Data entries
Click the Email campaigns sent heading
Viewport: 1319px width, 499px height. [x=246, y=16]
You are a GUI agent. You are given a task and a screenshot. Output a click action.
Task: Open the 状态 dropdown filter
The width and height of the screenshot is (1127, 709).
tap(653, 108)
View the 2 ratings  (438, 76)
...
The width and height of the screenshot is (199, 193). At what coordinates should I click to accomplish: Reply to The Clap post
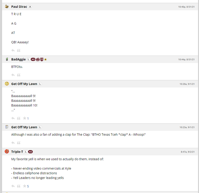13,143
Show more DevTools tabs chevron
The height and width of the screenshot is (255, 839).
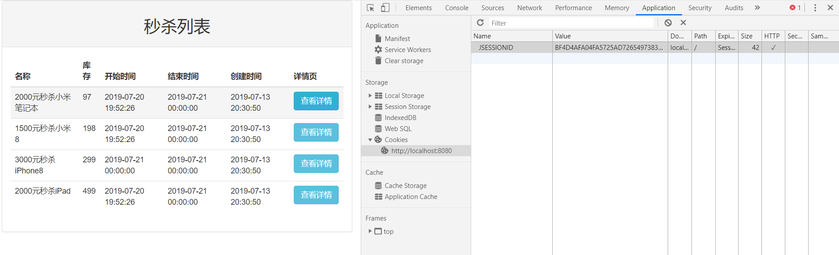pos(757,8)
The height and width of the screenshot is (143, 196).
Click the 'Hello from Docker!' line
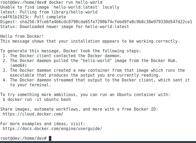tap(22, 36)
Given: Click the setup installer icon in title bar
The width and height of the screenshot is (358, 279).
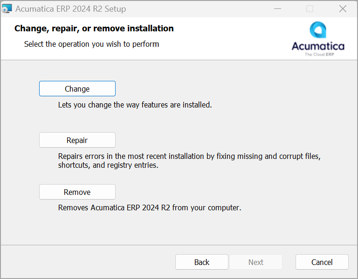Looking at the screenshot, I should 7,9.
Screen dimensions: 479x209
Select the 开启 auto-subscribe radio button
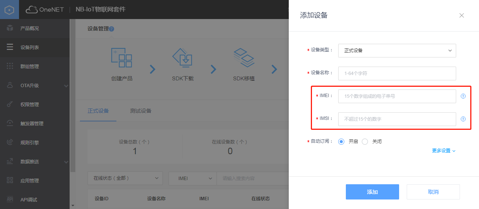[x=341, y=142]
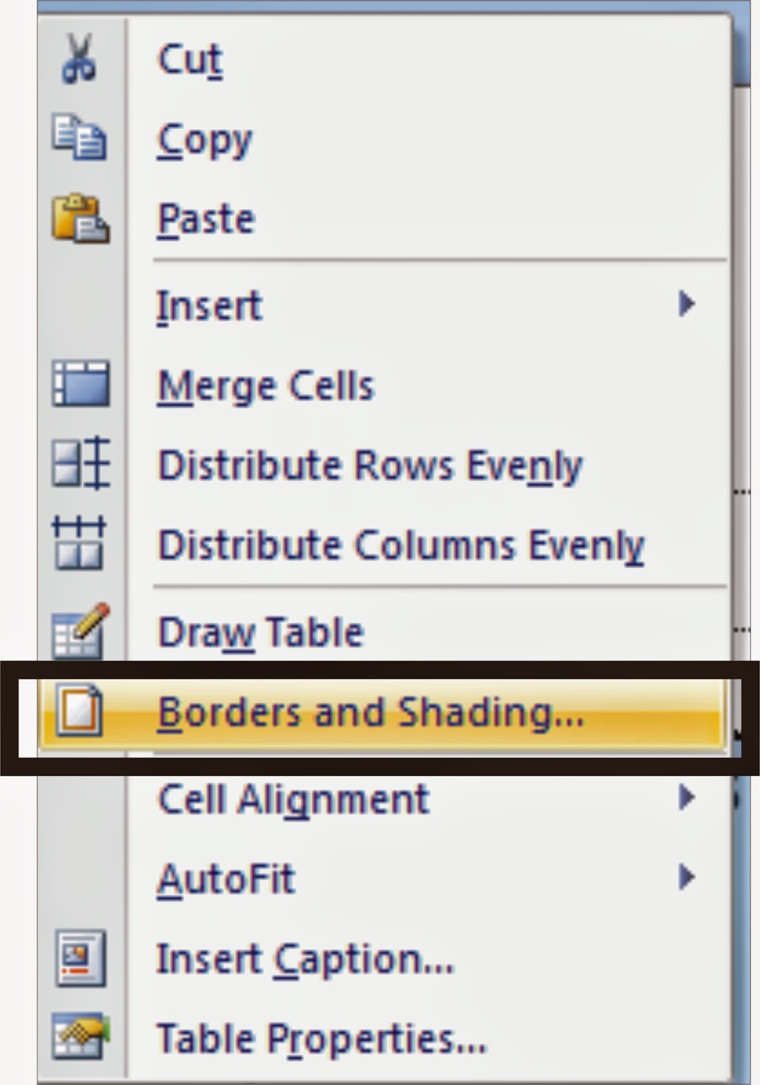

__REQUIREMENTS__
Could you rewrite the listing lines between the one holding "Given: Click the" and the one holding "[x=341, y=142]", inclusive, as a Markdown table with the columns Row and Line, skipping blank lines and leaving out the pictures?

__ANSWER__
| Row | Line |
|---|---|
| 1 | Given: Click the setup installer icon in title bar |
| 2 | The width and height of the screenshot is (358, 279). |
| 3 | Looking at the screenshot, I should 7,9. |
| 4 | Screen dimensions: 479x209 |
| 5 | Select the 开启 auto-subscribe radio button |
| 6 | [x=341, y=142] |